After our visit to Pienza, we headed for Montalcino and its renowned brunello vineyards. We fell in love with this part of Tuscany. The rolling hills covered with vineyards, olive groves, tall cypress trees and magnificent stone buildings. We stopped at the Abbazia di Sant' Antimo, a thousand year old stone monastery where the local monks still practice the mystical Gregorian chants. There was so much peace and beauty in the building and surrounding countryside that we felt this was one of the most sacred places we have been to on our travels.

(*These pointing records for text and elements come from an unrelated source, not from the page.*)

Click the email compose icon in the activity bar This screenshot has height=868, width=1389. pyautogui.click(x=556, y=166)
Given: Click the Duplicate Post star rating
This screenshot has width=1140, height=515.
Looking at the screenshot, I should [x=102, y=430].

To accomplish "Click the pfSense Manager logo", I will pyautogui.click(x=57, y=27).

We made our way back to the town of Montalcino, another small and sleepy town on top of a hill with fabulous Tuscan vistas in all directions and lots of tiny, steep sidestreets lined with shops and homes. There were several wine shops selling wonderful Brunello de Montalcino wines but sadly we don't have room in our luggage to bring any home. So we did the next best thing and ordered a glass of brunello at an outside cafe accompanied by what may turn out to be the best bruschetta of our trip so far along with a plate of salami, cured meats and pecorino cheese. The setting was fantastic, the food was excellent and the wine was even better. We could have sat there for hours but it was getting dark so it was time to leave. On the way back to Castel Monastero, we tried several Italian gas stations in an attempt to fill up our car. Most of the gas stations are automated but they didn't like our credit cards and most of the payment machines didn't like our cash. Finally, we managed to get a few five euro bills into some of the machines and were able to get enough gas to get back to our hotel.